So I have a problem. I am working with .txt files which are comprised of multiple of 4 lines. I am working in python 3.
I wrote a code that is meant to take every 2nd and 4th line of a text file and keep only the first 20 characters of those two lines (while leaving the 1st and 3rd line unedited), and create a new edited file comprising of the the edited 2nd and 4th line and the unedited 1st and 3rd line. This trend would be the same for every line since all the text files I work with have line numbers that are always multiple of 4.
This works on small files (~100 lines total) but the files I need edition are 50 million+ lines and it is taking 4+ hours.

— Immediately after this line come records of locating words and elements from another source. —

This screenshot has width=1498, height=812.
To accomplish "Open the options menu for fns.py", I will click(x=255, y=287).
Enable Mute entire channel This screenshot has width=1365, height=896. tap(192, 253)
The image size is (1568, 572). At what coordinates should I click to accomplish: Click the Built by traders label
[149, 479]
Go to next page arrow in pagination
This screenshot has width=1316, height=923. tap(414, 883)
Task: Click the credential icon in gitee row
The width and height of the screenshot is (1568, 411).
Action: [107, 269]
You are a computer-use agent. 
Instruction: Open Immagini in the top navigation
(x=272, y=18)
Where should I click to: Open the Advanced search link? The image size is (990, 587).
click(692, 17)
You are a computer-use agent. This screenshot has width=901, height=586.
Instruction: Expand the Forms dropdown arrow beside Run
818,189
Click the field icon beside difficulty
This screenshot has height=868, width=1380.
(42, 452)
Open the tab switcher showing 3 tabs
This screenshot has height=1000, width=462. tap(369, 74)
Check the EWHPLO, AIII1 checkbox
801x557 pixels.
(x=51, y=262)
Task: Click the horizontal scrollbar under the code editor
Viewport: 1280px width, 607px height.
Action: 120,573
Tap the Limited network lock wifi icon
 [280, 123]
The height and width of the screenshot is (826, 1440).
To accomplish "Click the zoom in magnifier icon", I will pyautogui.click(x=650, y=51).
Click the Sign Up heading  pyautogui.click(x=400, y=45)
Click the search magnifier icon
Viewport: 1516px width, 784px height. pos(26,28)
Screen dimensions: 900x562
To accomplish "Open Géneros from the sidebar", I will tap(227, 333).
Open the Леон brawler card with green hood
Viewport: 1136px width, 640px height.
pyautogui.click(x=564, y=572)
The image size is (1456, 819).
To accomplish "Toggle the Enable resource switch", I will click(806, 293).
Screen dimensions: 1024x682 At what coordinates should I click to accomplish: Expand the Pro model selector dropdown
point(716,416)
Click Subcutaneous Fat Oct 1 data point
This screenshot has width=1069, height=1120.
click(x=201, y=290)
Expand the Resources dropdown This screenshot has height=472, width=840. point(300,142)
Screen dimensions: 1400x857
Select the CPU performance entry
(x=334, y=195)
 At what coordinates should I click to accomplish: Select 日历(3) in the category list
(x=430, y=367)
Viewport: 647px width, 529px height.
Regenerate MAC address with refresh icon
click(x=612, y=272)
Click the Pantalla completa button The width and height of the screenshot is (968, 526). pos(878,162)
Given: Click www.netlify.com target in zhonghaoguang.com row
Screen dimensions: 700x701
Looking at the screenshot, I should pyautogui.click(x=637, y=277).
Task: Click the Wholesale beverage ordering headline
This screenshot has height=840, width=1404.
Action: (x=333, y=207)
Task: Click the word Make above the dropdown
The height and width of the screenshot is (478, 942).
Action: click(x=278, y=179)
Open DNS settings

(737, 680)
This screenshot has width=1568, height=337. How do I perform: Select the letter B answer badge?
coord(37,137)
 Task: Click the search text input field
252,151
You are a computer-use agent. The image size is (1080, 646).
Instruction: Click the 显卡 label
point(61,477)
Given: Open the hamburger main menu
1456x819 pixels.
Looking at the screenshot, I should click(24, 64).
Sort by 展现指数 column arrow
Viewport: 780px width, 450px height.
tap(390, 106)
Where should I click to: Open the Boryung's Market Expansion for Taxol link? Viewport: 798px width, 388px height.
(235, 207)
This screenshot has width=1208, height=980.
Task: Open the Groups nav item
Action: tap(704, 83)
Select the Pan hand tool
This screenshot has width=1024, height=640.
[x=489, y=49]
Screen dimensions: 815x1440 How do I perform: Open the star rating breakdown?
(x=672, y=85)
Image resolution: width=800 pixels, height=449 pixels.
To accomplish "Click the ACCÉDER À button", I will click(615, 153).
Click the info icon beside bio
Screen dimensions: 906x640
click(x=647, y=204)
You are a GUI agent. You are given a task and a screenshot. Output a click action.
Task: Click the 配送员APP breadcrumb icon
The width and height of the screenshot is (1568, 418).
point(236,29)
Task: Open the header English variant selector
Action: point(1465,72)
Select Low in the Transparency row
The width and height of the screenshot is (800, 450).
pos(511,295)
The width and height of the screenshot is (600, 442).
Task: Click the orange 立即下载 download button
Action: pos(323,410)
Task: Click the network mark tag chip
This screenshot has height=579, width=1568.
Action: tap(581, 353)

Below is my code. Can anyone give me a suggestion on how to speed up my program? Thanks!
import io
import os
import sys
newData = ""
i=0
run=0
j=0
k=1
m=2
n=3
seqFile = open('temp100.txt', 'r')
seqData = seqFile.readlines()
while i < 14371315:
sLine1 = seqData[j]
editLine2 = seqData[k]
sLine3 = seqData[m]
editLine4 = seqData[n]
tempLine1 = editLine2[0:20]
tempLine2 = editLine4[0:20]
newLine1 = editLine2.replace(editLine2, tempLine1)
newLine2 = editLine4.replace(editLine4, tempLine2)
newData = newData + sLine1 + newLine1 + '\n' + sLine3 + newLine2
if len(seqData[k]) > 20:
newData += '\n'
i=i+1
run=run+1
j=j+4
k=k+4
m=m+4
n=n+4
print(run)
seqFile.close()
new = open("new_100temp.txt", "w")
sys.stdout = new
print(newData)